Which lines in the material below include the string "tool"? Pull out each one and copy it unchanged.

━━━━━ Listed records

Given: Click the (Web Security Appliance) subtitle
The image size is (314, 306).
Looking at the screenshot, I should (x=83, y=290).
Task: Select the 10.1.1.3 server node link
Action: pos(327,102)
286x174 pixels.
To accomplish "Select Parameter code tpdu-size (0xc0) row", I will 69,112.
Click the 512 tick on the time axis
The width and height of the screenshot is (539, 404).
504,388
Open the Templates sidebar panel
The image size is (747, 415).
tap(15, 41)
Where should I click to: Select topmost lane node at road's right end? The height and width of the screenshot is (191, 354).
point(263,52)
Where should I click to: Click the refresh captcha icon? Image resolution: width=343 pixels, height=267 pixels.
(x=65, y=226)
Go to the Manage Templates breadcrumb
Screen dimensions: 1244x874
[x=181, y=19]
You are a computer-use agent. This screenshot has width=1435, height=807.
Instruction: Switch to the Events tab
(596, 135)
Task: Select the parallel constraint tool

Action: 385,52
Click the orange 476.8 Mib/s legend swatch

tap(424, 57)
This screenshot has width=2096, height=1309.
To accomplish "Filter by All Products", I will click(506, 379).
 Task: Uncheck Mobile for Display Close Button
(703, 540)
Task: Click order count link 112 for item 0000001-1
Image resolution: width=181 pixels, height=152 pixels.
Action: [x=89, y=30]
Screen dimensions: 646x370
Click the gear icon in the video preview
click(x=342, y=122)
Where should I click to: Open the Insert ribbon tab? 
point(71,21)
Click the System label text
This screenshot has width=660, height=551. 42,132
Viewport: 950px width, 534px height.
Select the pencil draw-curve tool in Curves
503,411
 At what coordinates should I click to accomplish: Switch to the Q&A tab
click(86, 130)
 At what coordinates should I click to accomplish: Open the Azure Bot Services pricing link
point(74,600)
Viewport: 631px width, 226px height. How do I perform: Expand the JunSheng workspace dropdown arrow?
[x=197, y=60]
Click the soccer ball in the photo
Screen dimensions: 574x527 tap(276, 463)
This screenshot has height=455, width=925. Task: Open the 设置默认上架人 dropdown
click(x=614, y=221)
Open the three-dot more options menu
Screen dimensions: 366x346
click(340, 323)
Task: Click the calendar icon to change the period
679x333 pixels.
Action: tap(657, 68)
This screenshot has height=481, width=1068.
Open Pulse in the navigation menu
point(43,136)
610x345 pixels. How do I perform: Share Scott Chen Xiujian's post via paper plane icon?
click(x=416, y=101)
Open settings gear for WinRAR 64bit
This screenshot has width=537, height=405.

━━━━━━━━━━

• **Result**:
Task: Select the parallel constraint tool
Select the pencil draw-curve tool in Curves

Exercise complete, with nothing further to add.